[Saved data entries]

****************************************

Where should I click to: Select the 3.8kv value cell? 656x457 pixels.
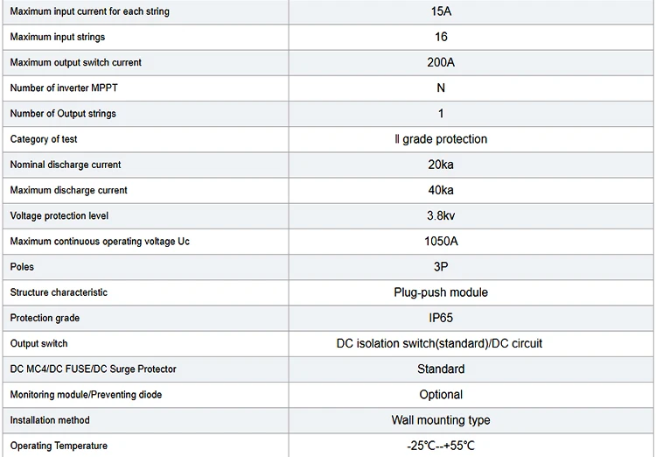[x=441, y=215]
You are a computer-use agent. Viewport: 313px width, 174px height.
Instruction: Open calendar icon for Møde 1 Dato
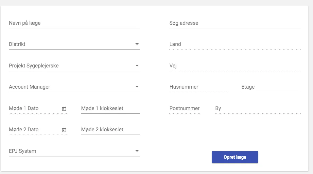(x=64, y=109)

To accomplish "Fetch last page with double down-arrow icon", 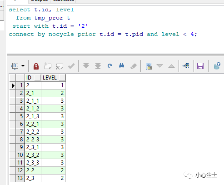I will coord(98,66).
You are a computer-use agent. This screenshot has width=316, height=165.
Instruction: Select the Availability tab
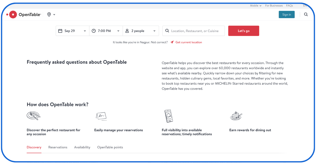[x=82, y=147]
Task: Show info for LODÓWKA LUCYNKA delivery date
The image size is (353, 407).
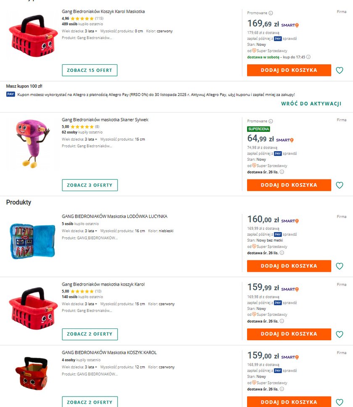Action: 282,253
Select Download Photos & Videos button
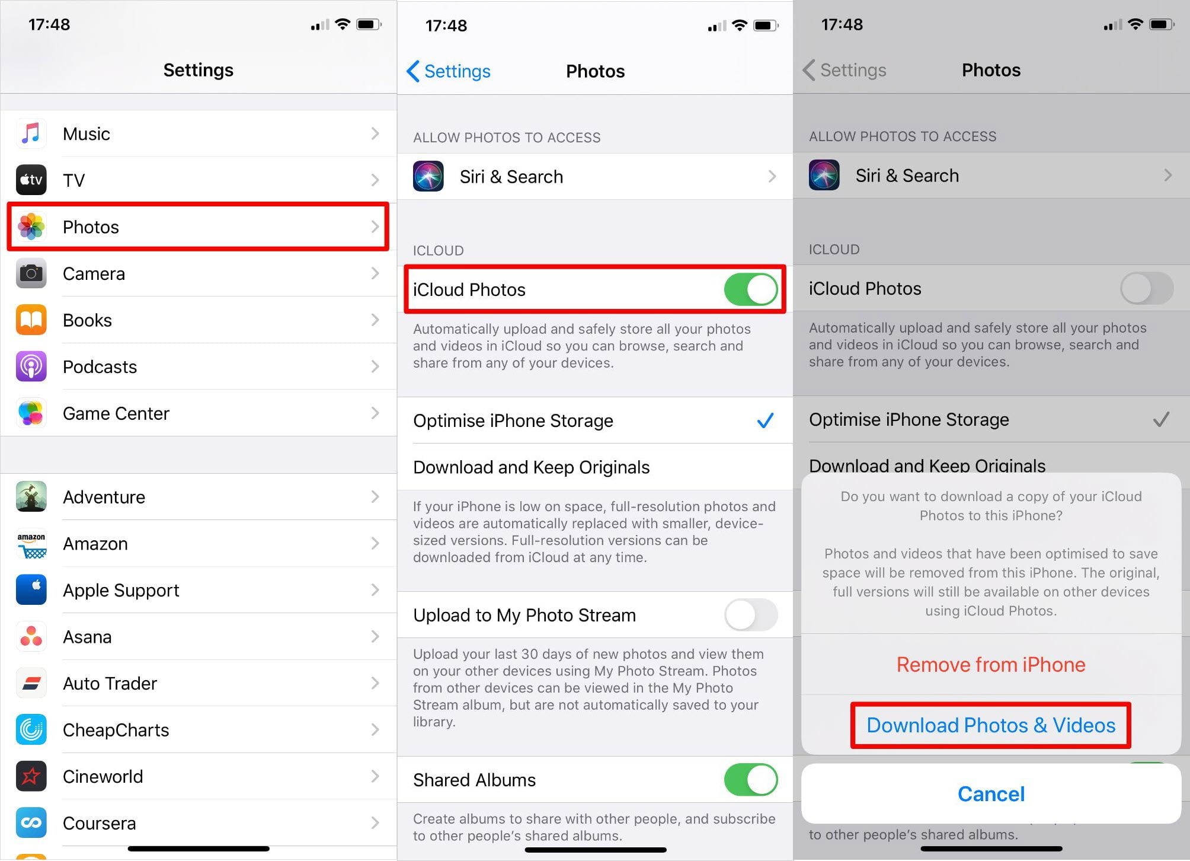 click(991, 725)
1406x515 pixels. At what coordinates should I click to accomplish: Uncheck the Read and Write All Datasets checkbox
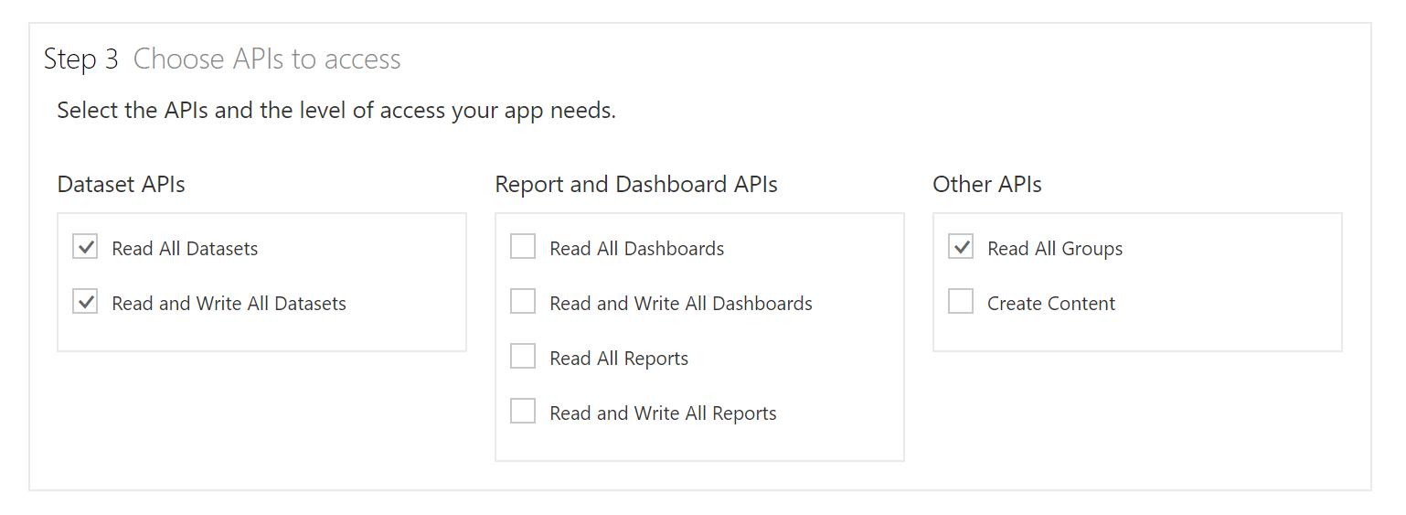[x=85, y=302]
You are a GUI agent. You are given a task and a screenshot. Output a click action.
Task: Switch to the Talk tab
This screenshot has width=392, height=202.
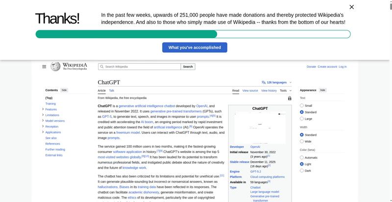[112, 91]
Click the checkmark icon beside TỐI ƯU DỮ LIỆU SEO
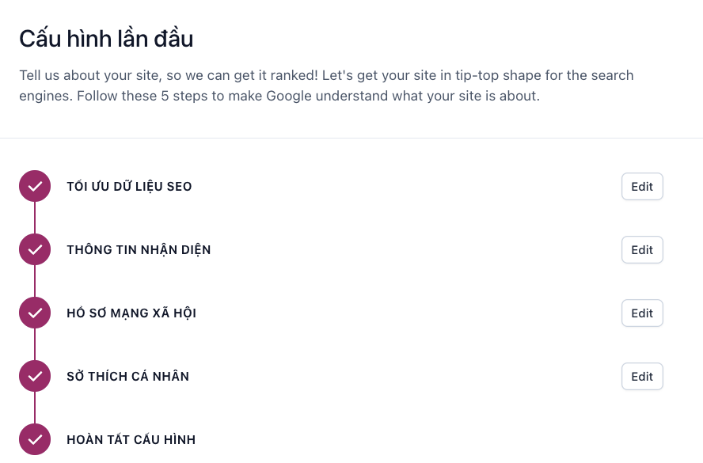 coord(34,186)
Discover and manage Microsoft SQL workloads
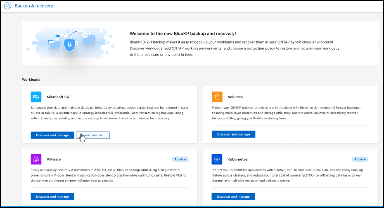 pos(52,135)
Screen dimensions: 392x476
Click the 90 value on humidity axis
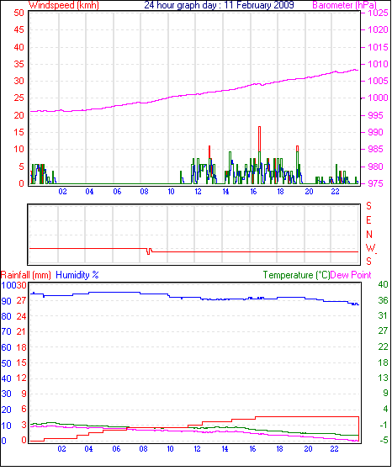coord(6,301)
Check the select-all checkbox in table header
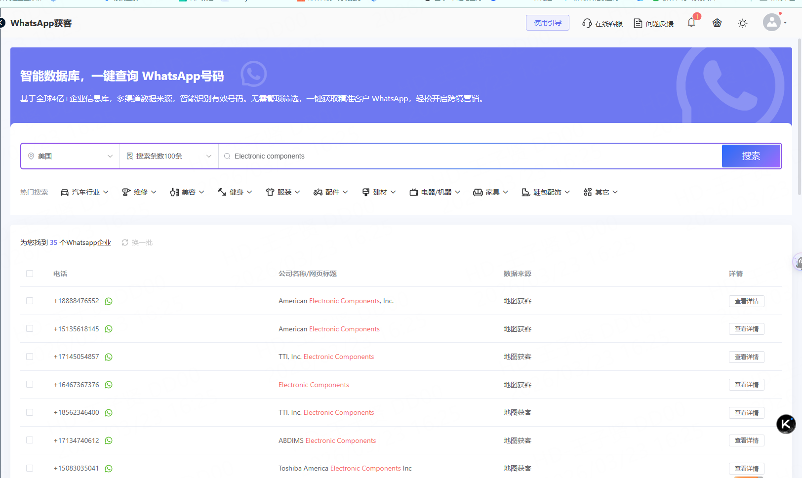This screenshot has width=802, height=478. pos(30,274)
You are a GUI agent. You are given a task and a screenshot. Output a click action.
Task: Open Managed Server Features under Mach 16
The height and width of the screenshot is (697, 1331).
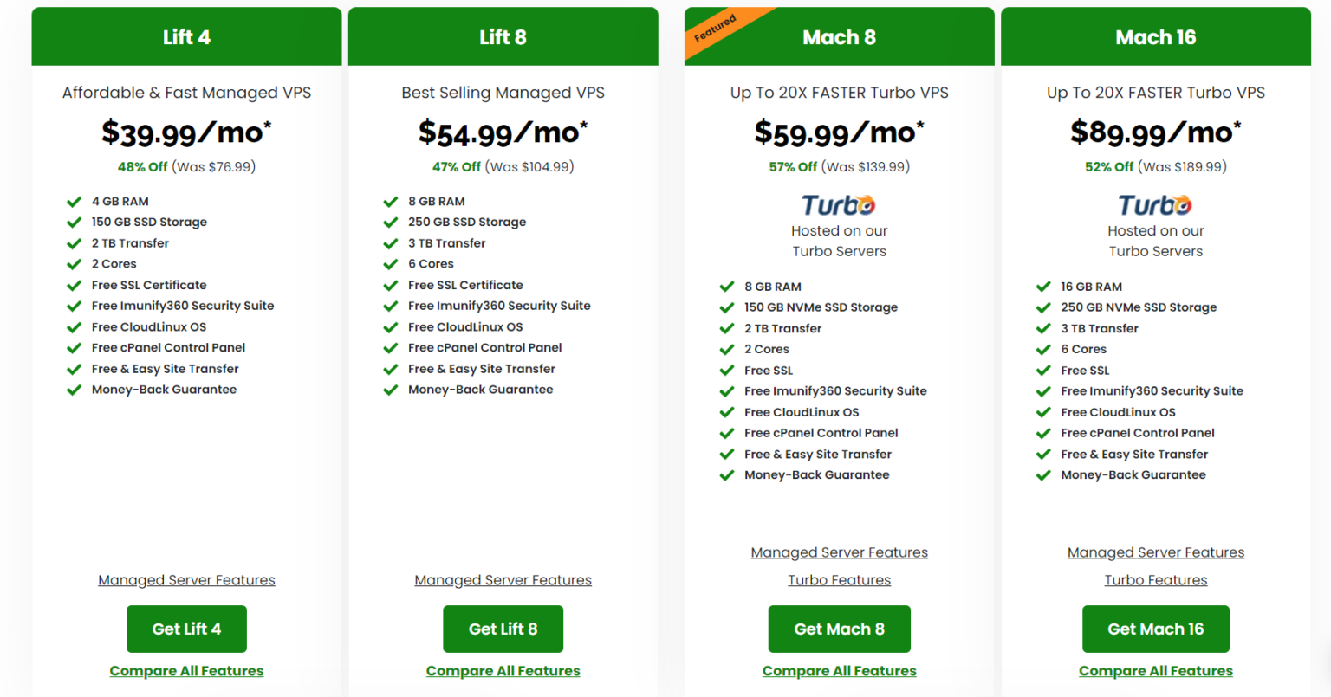(x=1155, y=552)
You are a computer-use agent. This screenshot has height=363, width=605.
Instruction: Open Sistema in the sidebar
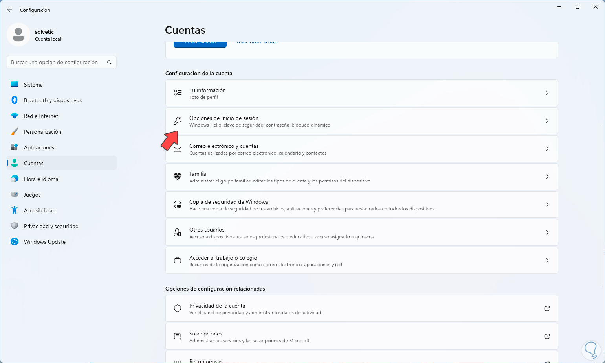[x=33, y=85]
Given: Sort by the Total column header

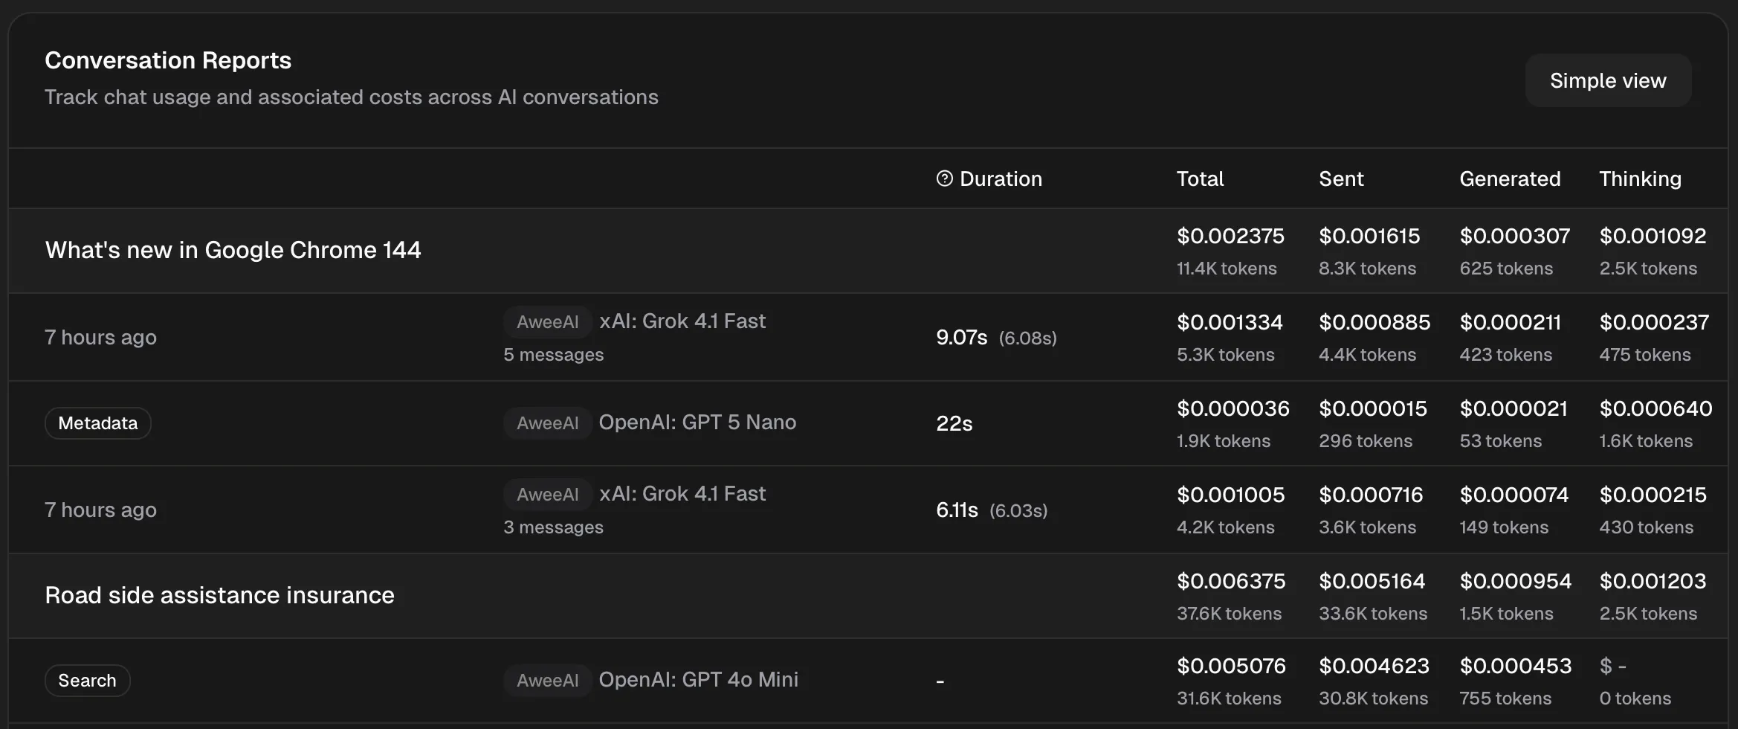Looking at the screenshot, I should coord(1199,179).
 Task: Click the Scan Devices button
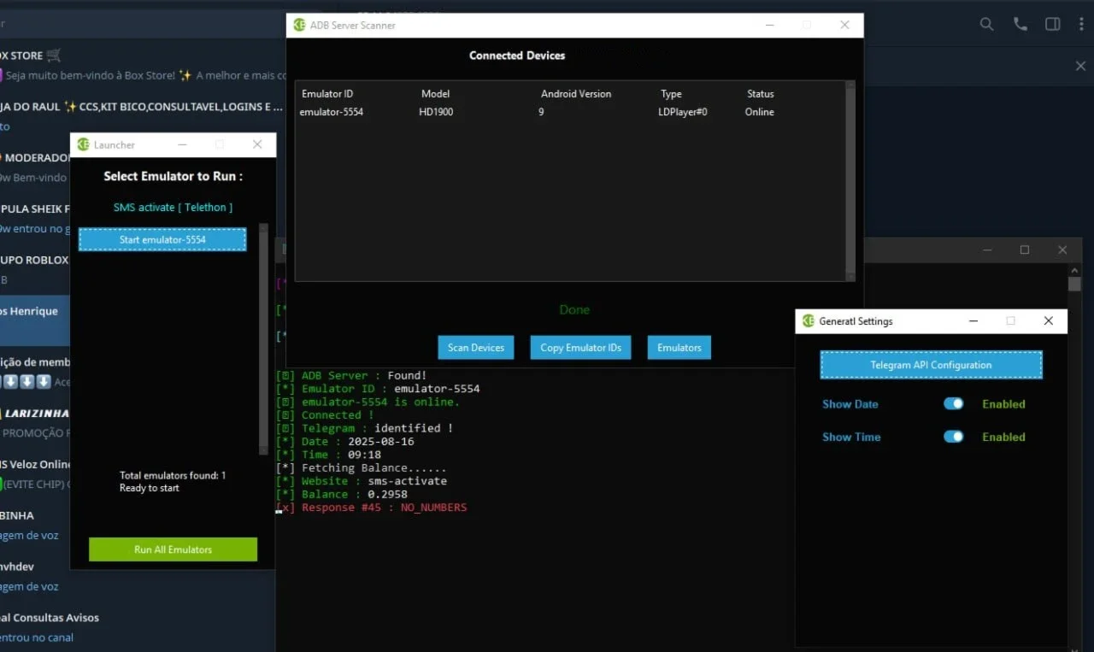476,348
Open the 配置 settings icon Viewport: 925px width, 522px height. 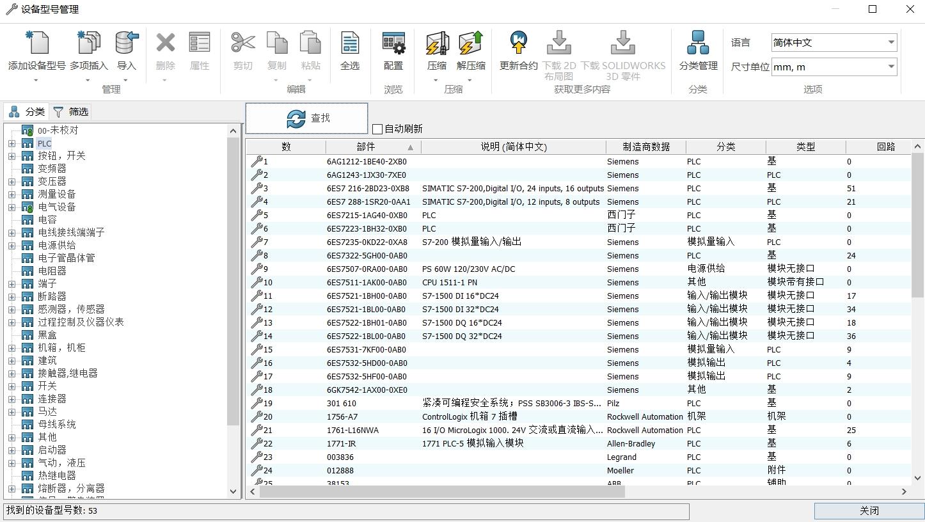[393, 44]
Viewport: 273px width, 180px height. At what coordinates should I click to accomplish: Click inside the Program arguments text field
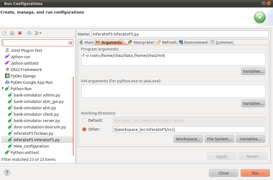pos(173,59)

****************************************

WORK INSTRUCTIONS. Find each line of the data above that holds the word "computer", then copy it.

YOUR RESPONSE.
You are a computer-use agent. Viewport: 313px width, 174px height.
You are a computer-use agent. This screenshot has width=316, height=165.
You are a computer-use agent. This screenshot has height=363, width=605.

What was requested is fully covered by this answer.